In Italy, a great steak is a prized meal. In America, grocery stores have been selling bad cuts for a generation or more, so a lot of people--especially those who can't afford much meat--not knowing what good beef tastes like, and not wanting to "try new things"--order the steak frites as the fall-back. Not knowing how to choose wines, they choose a soft drink or iced tea. (Personally, can you imagine having a Coke with anything?)

I thought this was universally acknowledged until I saw you put it on your "100 plates".

It's just those stale french fries that drive me up a wall. Once upon a time, there was a cute little fast food restaurant just across the street from the old Park & Shop on Telegraph--the place was designed by Daniel Solomon I think in the late 1970's or 80's--a very interesting structure-- anyway, they sold the best fresh french fries anyone had ever tasted. Unfortunately they didn't survive long, and the building itself was either torn down or completed renovated shortly afterwards.

Charles Shere said...

I just don't understand where the waiters you refer to work, or where you find restaurants these days that serve iced tea, for God's sake, or Coca-Cola, with steak-frites.

In any case, you've issued me a challenge. I'm going to have steak-frites as often as possible the next few weeks, and I'll try to make it at home a couple of times — though to tell the truth I've never French-fried potatoes at home, nor has Cook, to the best of my recollection.

The Hundred Plates are of course my own Hundred; yours or anyone else's may (and probably should) vary. They're meant to be basic, generally accessible, tasty, nourishing, and fairly simple. Tonight we make a farmer's omelet, for example.

I don't recall the restaurant on Telegraph you mention. Was the building that A-frame chalet building I always associate with International House of Pancakes?

Curtis Faville said...

Merry reminded me last night over dinner that the place was called, I think, Mei and Mei, or some similar spelling.

The House of Pancakes building isn't the one. Could it have replaced Mei and Mei? I don't think so. You do know where I'm talking about, though.

Solomon taught at Wurster Hall for 30 years, and now is emeritus. He's joined firms with an outfit from Seattle, and is working on projects all over the world.

The fries in question were small, pencil-shin, and delicately crisp and succulent. You didn't need many of them. They were a true delicacy. They also had burgers and other classic fast food, but the fries were what made it.

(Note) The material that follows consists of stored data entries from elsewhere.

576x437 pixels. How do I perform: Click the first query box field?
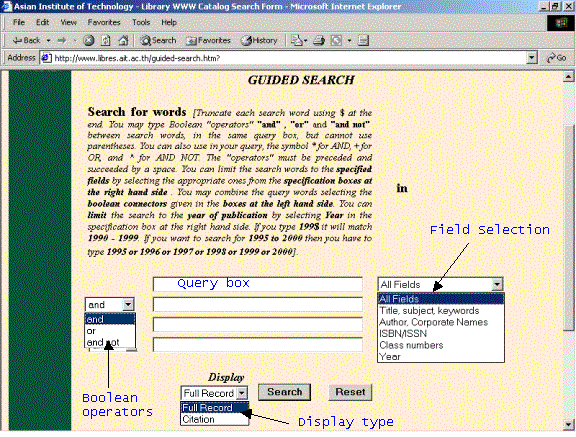(x=258, y=284)
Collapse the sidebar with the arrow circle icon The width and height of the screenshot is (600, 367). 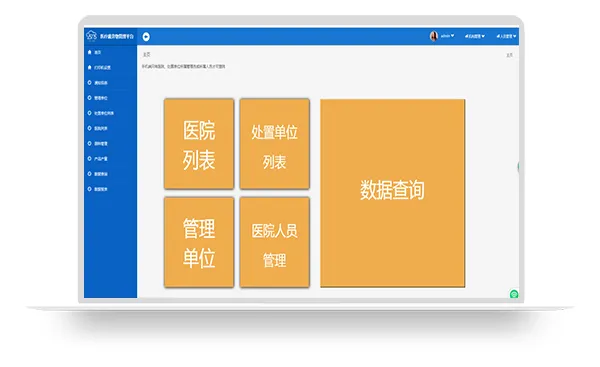[x=146, y=36]
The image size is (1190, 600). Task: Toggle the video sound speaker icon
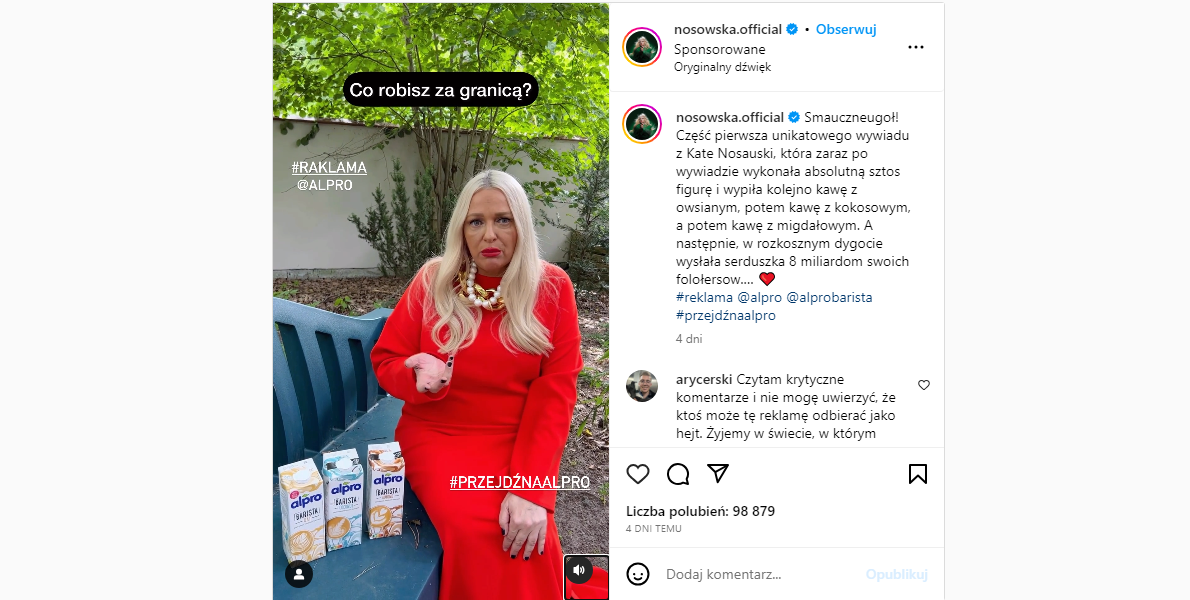[580, 570]
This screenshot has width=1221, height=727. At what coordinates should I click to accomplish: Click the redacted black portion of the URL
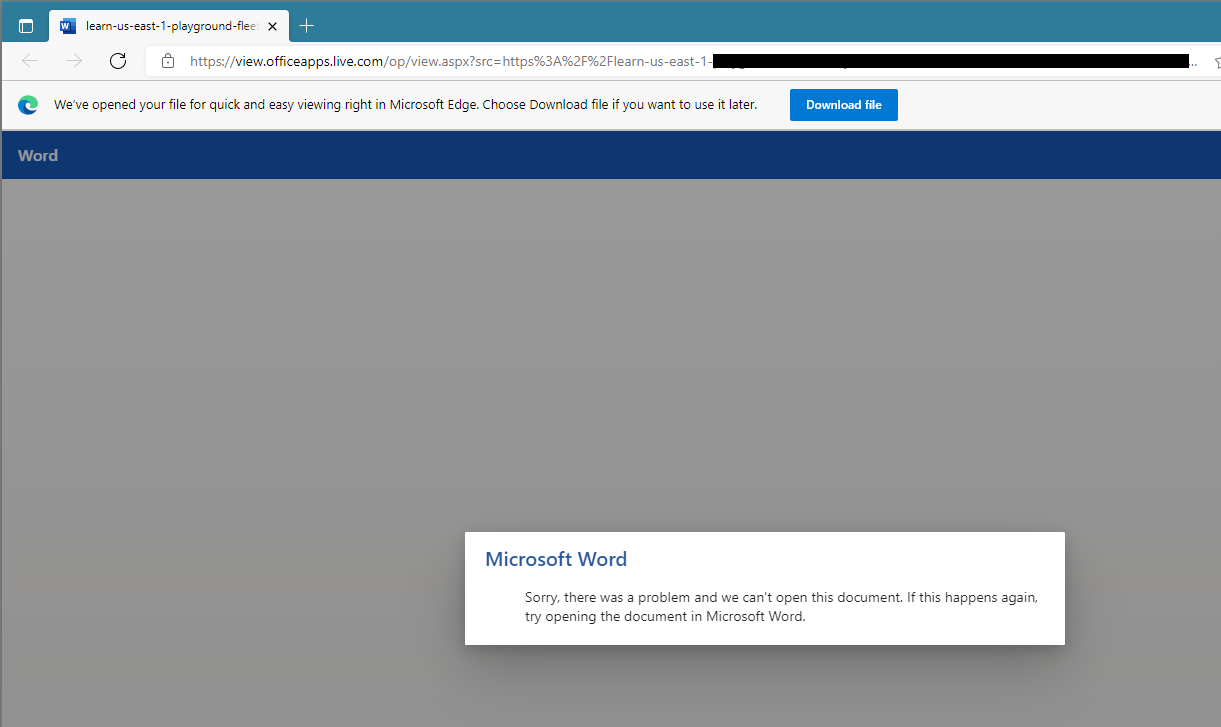pyautogui.click(x=950, y=61)
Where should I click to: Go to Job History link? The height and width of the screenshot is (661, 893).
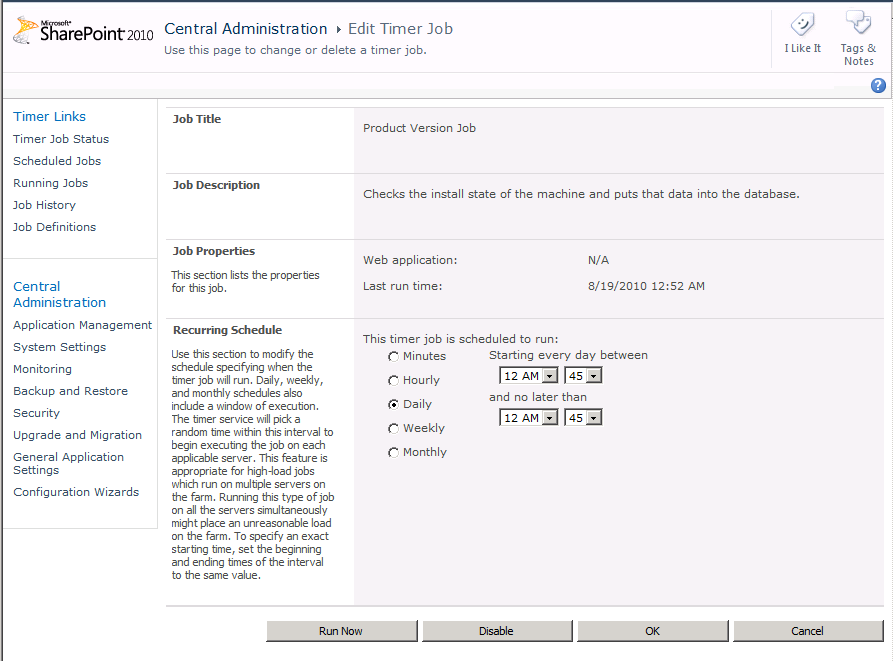coord(44,205)
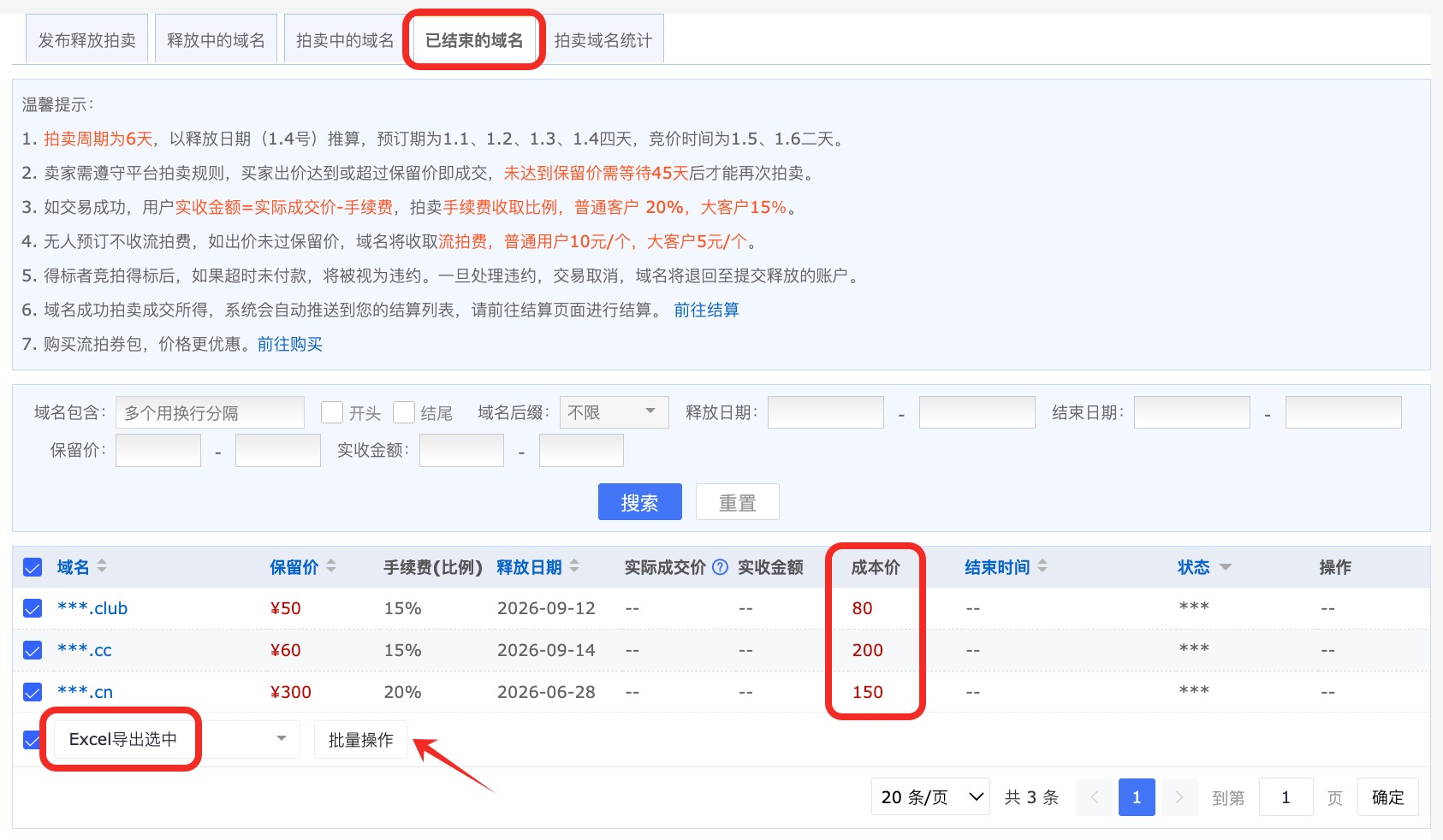Follow the 前往结算 link
The width and height of the screenshot is (1443, 840).
click(x=706, y=310)
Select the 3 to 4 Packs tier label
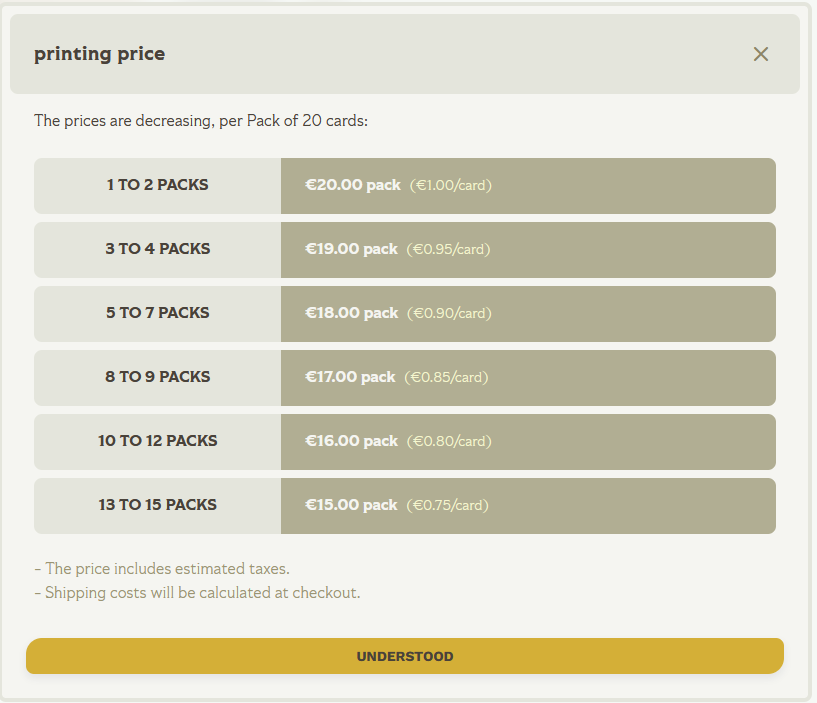 click(158, 249)
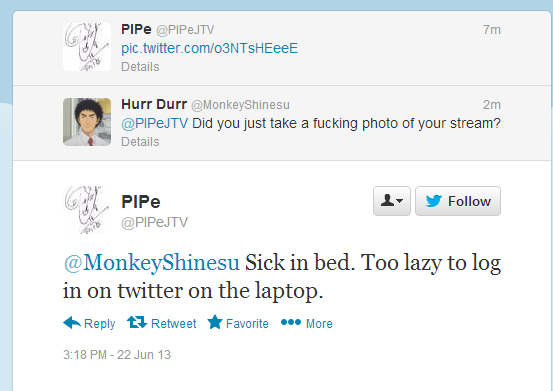The height and width of the screenshot is (391, 553).
Task: Click the Twitter bird icon on the Follow button
Action: 434,201
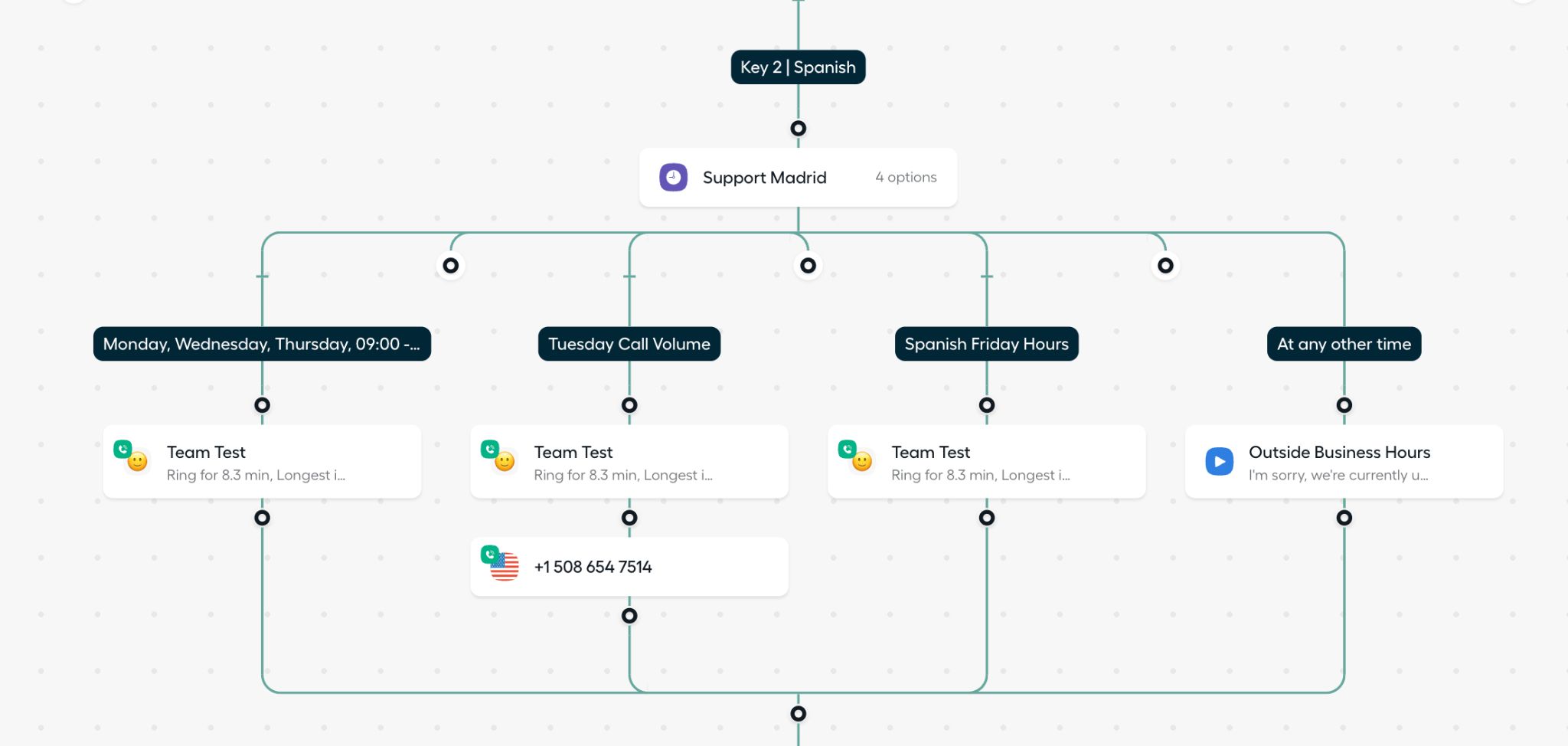This screenshot has width=1568, height=746.
Task: Select the At any other time branch label
Action: (x=1344, y=344)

Chevy's outlets still offer freshly baked Mexican chips, I believe. Other than than, the place is nothing special, and they never give you the fresh ones for a second helping. They cook them in a kind of rotating glass cylinder contraption, and the slices are laid out flat, fresh with oil. Probably very unhealthy, but I could eat three baskets of them, with their juicy tomato salsa, with no trouble.

Don't eat too much steak. Beef fat is the absolute worst for cholesterol. Or is that now considered passé?